_Obiettivo A_
Secondo il brano sugli appalti pubblici, quanti altri paesi dell'UE, oltre all'Italia, sono coinvolti nella procedura di infrazione?
_Obiettivo B_
Trascriva senza alcuna modifica la parte del brano sugli appalti pubblici che comincia con le parole "Le norme italiane non" e termina dopo "le ha informate.".

_Brano proposto_
☆ ☆ ☆ ☆

Una “direttiva europea”, come è noto, è un atto che vincola gli Stati membri quanto agli obiettivi da raggiungere, lasciando un ampio margine di autonomia sulle modalità: in altre parole indica i risultati da conseguire facendo salva la competenza degli organi nazionali in merito alla forma e ai mezzi con cui conseguirli.
Le norme italiane non rispettano lo spirito comunitario
Ma che succede se, in ultima analisi, tali obiettivi non vengono raggiunti? E ancor prima, chi e come decide se è stato tradito lo spirito del legislatore? E’ quanto starebbe accadendo in materia di appalti: nei giorni scorsi, infatti, la Commissione europea (l’organo deputato alla verifica della conformità dei recepimenti) ha reso pubblica la decisione di aprire una procedura di infrazione contro l’Italia proprio a proposito della questione appalti. Secondo Bruxelles la legislazione italiana in materia (a partire dal Codice dlgs 50/16 che ha recepito in zona Cesarini le direttive europee del 2014) non sarebbe conforme alle norme UE, né allo spirito che le ha informate.
Aperta la procedura di infrazione
A questo punto, tutto lascia presagire una situazione non semplice, con una procedura di infrazione già avviata per la “mancata conformità del quadro giuridico italiano alle direttive del 2014 –nn. 23, 24 e 25- in materia di contratti pubblici”. Diciamo subito, anche se in questo caso non vale il detto “mal comune mezzo gaudio”, che non siamo soli: insieme a noi, altri 14 paesi UE. In particolare si tratta di Bulgaria, Repubblica Ceca, Cipro, Croazia, Danimarca, Finlandia, Germania, Malta, Paesi Bassi, Polonia, Regno Unito, Romania, Svezia e Ungheria. L’allarme arriva da numerose associazioni imprenditoriali, tra cui, nel settore dei servizi, Anip-Confindustria e Legacoop Produzione e Servizi.
Subappalto e avvalimento nel mirino
Numerose le norme italiane finite nel mirino, e che nemmeno il correttivo al codice dell’anno successivo (il dlgs 56/17, per intenderci) è riuscito a riallineare alla normativa europea. Almeno tre, in buona sostanza, gli aspetti su cui si concentrano i rilievi dell’Europa: subappalto, avvalimento e, onnipresenti, le clausole di esclusione (il discusso art. 80). C’era da aspettarselo, viste le numerose polemiche che, già all’indomani del recepimento, si erano sollevate su più fronti proprio su questi aspetti (vedi, ad esempio, le critiche dell’Ance, l’associazione dei costruttori edili che già aveva chiesto a suo tempo una revisione di alcune regole in materia – ma qui parliamo di lavori).

☆ ☆ ☆ ☆

_Righe di dati_
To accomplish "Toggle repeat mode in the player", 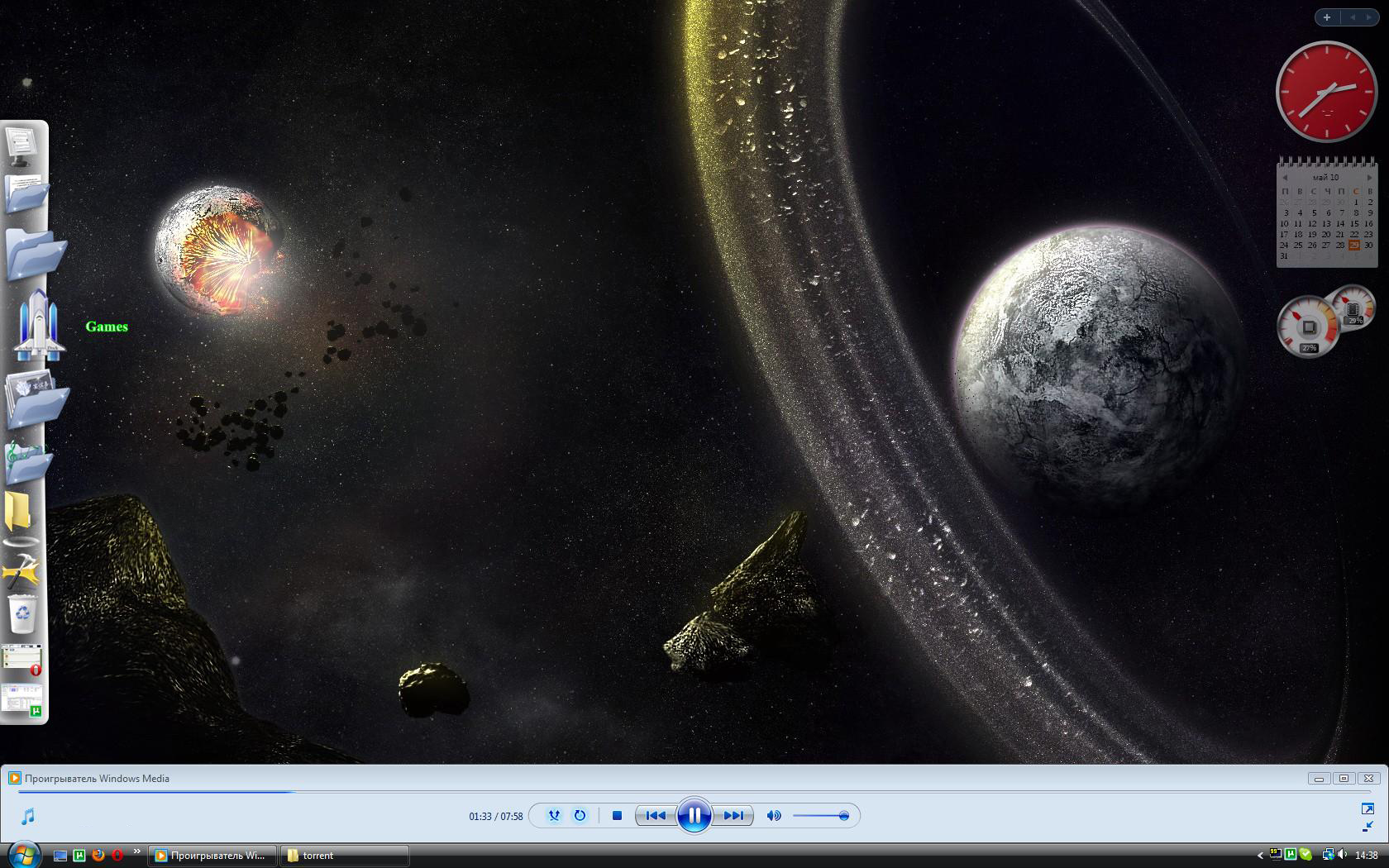I will pyautogui.click(x=580, y=816).
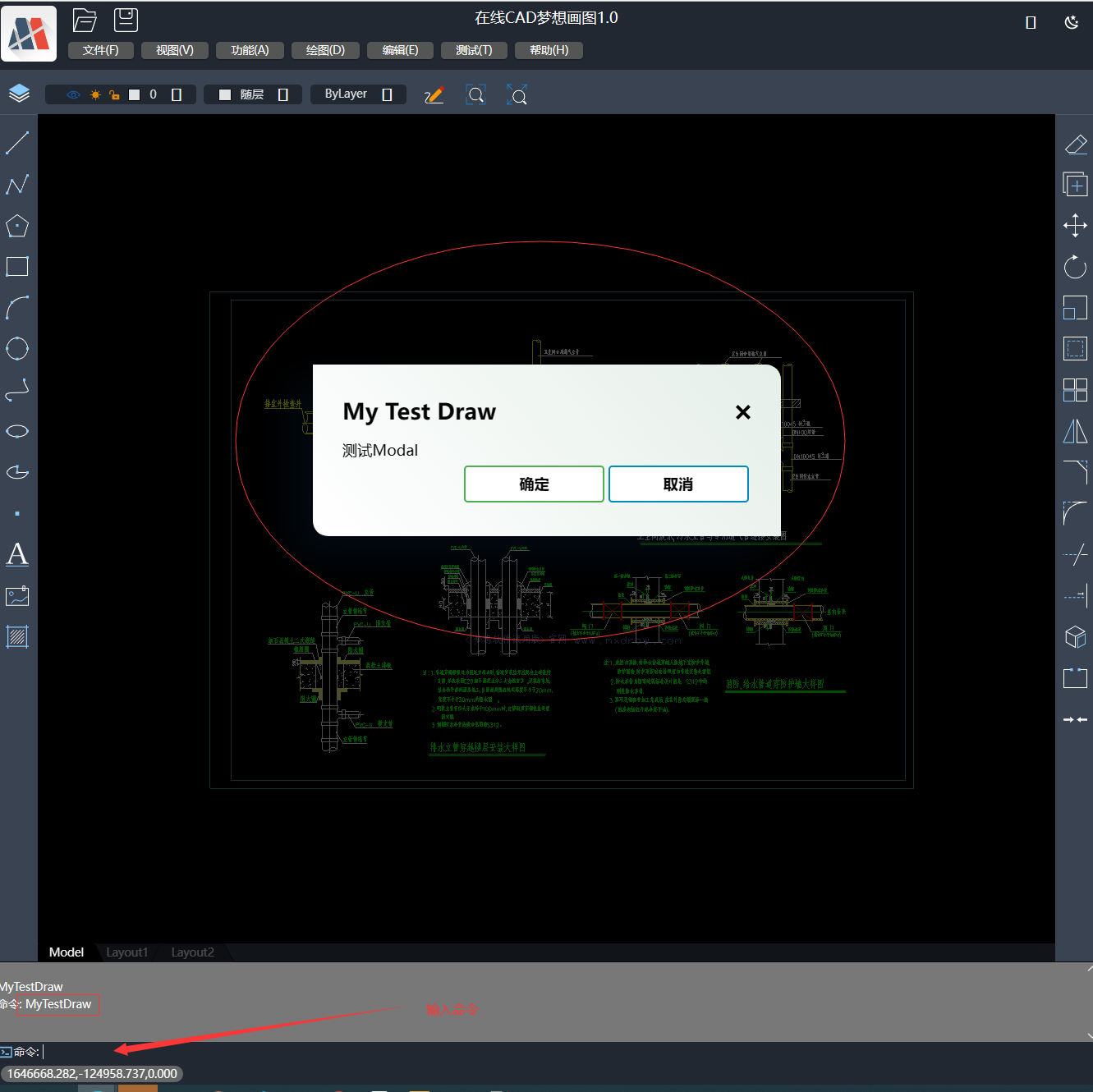1093x1092 pixels.
Task: Expand the ByLayer linetype dropdown
Action: point(387,94)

☆ ☆ ☆ ☆

_Risposta completa A_
Altri 14 paesi dell'UE.

_Risposta completa B_
Le norme italiane non rispettano lo spirito comunitario
Ma che succede se, in ultima analisi, tali obiettivi non vengono raggiunti? E ancor prima, chi e come decide se è stato tradito lo spirito del legislatore? E’ quanto starebbe accadendo in materia di appalti: nei giorni scorsi, infatti, la Commissione europea (l’organo deputato alla verifica della conformità dei recepimenti) ha reso pubblica la decisione di aprire una procedura di infrazione contro l’Italia proprio a proposito della questione appalti. Secondo Bruxelles la legislazione italiana in materia (a partire dal Codice dlgs 50/16 che ha recepito in zona Cesarini le direttive europee del 2014) non sarebbe conforme alle norme UE, né allo spirito che le ha informate.